As a parting piece of advice, we suggest that you take the time to make a short list of ways that the project is likely to bring value and to add a sentence or two to your proposal highlighting this. While it may seem obvious to you, and you may feel that it should be obvious to the client, it can help to remind them about why your project will have a positive impact for their business and reassure them that this proposal is a worthwhile investment.

Bear in mind that if your client is a company, the person you have been liaising with may not be the final decision-maker or the one who controls the money.
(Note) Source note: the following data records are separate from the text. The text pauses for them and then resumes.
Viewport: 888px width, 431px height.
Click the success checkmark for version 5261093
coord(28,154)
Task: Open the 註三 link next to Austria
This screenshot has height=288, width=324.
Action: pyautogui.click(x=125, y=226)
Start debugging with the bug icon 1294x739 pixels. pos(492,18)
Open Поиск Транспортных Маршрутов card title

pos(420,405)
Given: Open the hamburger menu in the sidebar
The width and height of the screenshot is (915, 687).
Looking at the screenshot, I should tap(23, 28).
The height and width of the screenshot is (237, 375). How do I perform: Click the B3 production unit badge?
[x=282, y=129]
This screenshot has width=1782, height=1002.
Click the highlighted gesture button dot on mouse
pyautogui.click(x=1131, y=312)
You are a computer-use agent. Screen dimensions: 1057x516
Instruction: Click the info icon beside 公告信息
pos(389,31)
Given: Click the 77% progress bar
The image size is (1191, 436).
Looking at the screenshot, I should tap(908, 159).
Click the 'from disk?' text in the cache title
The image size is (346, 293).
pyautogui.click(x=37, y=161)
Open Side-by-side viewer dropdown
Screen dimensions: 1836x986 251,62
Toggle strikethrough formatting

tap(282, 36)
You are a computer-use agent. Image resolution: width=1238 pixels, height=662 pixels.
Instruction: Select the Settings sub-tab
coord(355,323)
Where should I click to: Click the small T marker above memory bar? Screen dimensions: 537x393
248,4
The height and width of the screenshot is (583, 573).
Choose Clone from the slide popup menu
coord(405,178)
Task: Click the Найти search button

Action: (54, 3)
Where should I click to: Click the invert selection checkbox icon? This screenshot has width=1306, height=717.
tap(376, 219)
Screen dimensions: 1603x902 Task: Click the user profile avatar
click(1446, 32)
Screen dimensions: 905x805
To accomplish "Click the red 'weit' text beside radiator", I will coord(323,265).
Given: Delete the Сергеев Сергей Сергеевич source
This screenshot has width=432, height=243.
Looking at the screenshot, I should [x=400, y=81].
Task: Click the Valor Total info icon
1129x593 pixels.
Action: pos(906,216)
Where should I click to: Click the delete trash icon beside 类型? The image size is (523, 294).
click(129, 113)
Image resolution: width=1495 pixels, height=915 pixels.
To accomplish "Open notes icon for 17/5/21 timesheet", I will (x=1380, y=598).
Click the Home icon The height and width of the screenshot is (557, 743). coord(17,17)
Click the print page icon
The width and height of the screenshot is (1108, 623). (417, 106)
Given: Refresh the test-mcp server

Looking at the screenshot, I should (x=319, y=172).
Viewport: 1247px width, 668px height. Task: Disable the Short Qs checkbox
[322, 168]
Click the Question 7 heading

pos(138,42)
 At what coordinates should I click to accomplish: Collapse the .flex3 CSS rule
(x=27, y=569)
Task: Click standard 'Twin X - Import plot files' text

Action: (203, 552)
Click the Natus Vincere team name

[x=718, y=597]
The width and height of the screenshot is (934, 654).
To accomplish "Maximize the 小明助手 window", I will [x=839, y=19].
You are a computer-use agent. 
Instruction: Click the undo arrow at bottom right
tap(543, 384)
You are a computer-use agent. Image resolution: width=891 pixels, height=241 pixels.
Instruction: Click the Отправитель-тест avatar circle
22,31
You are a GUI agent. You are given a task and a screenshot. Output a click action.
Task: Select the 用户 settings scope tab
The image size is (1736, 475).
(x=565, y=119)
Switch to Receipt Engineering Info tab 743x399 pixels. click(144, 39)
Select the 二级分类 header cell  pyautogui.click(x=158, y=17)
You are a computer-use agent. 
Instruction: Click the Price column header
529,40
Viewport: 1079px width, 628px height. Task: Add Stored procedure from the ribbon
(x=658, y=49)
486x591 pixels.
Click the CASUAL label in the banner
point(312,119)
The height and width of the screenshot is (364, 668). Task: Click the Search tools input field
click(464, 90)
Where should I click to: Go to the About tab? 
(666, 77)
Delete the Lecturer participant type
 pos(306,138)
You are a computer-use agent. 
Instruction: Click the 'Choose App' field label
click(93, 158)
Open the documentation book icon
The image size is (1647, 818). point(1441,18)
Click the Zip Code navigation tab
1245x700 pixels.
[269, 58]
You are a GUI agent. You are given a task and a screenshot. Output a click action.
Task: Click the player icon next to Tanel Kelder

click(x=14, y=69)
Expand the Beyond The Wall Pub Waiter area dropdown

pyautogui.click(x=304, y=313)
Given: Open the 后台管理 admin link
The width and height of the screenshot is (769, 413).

The proposal you write may be passed on to executives in the company who you have never met and who don’t have any understanding of the project. Explicitly explaining why your proposed project is likely to bring value to them on both the business and contextual levels will make it easier for that person to say “yes”.

7.6 Closing thoughts

Designing a project plan can be hard work, but we strongly encourage you to take the time to do it well. Many early-career data scientist struggle with the fact that the process may be loosely defined. This can be a struggle for anyone – sitting down at a blank sheet of virtual paper and figuring out what to say is not easy. To help get you started, we have included an example project proposal in the next chapter, showing one way we might structure our proposals and project plans. We hope it helps!